A Tennessee environmental group is not planning to sue the National Nuclear Security Administration again over the Uranium Processing Facility, despite reserving the right to do so in a recent court filing.
“[W]e have no plans at the current time to file additional litigation,” Ralph Hutchison, coordinator of the Oak Ridge Environmental Peace Alliance, wrote in a Monday email to Weapons Complex Morning Briefing. “[W]e did consider it, but the fact is we won the first lawsuit and it made no difference to [National Nuclear Security Administration].”
On Friday, Hutchison’s group, with co-plaintiffs Nuclear Watch New Mexico and the Natural Resources Defense Council, formally withdrew a motion asking a U.S. District Court judge to halt construction of the Uranium Processing Facility (UPF) at the Y-12 National Security Complex in Oak Ridge, Tenn. The groups said they could revisit the issue “in a new lawsuit.”
But for now, the filing spells the end of the groups’ bid to construe Judge Pamela Reeves’ 2019 order for the National Nuclear Security Administration (NNSA) to revisit the environmental impact of UPF on east Tennessee the region as an order to halt construction on the next-generation manufacturing facility for nuclear-weapon secondary stages.
The almost three year-old lawsuit that began in the U.S. District Court for the District of Columbia before bouncing into the Tennessee Eastern District Court and then to the Sixth Circuit Court of Appeals.
Reeves ruled in 2019 that the NNSA should have incorporated earthquake data provided in 2014 by the Department of Interior’s U.S. Geological Survey into UPF’s environmental reviews.

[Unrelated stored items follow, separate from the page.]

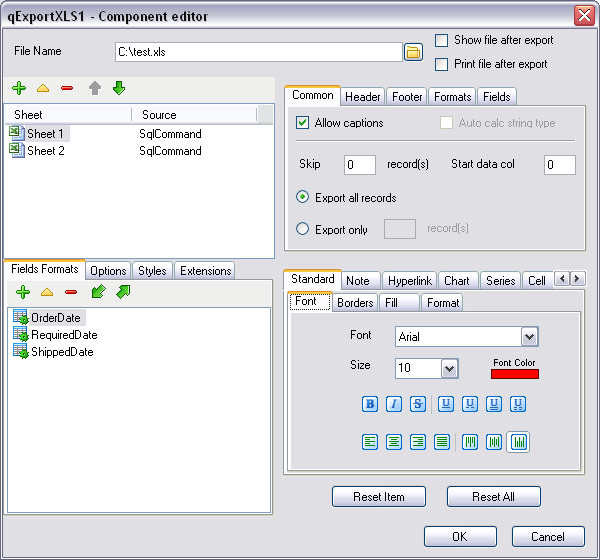Click the red minus icon above sheet list
Image resolution: width=600 pixels, height=560 pixels.
(67, 89)
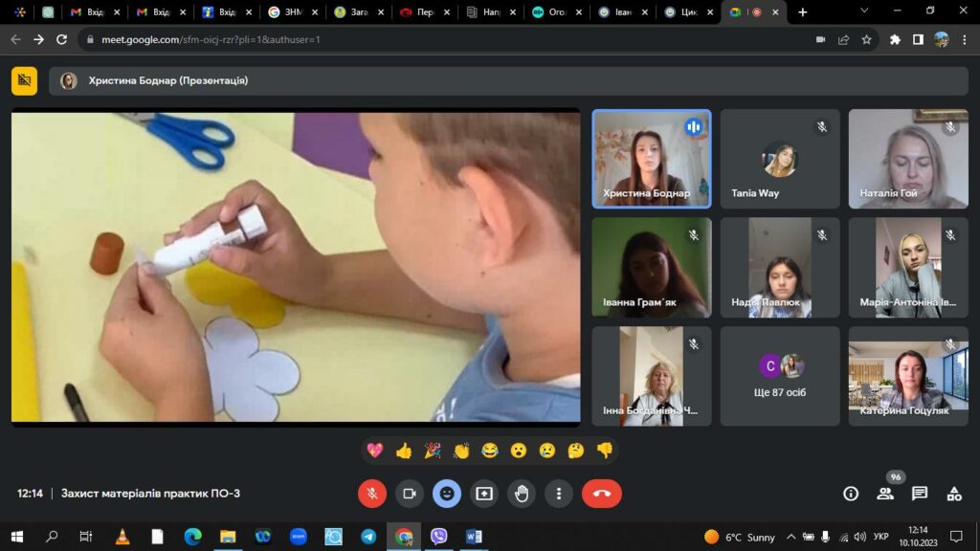Send the clapping hands reaction
The height and width of the screenshot is (551, 980).
[461, 451]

The data showed that eastern Tennessee was more seismically after than thought when the NNSA published its initial environmental review in 2011.
In his email Tuesday, Hutchison rehashed the arguments he and his colleagues made in court: that by deciding in 2016 to split UPF into three buildings instead of one as earlier planned, the agency would continue relying on several Cold War-vintage facilities to process uranium for weapons.
[T]he bottom line is they are determined to continue enriched uranium operations for thirty more years in dangerous facilities which they acknowledge fail to meet environmental and safety standards,” Hutchison said.
The NNSA hopes to finish building UPF by December 2025 at a cost of no more than $6.5 billion. Bechtel National is building UPF under a subcontract to Consolidated Nuclear Security, the outgoing prime for Y-12 and the Pantex Plant in Amarillo, Texas. The NNSA could announce the next prime contractor for the sites in March or April, with a transition effective Oct. 1. Consolidated Nuclear Security will stay on site to build UPF after the transition.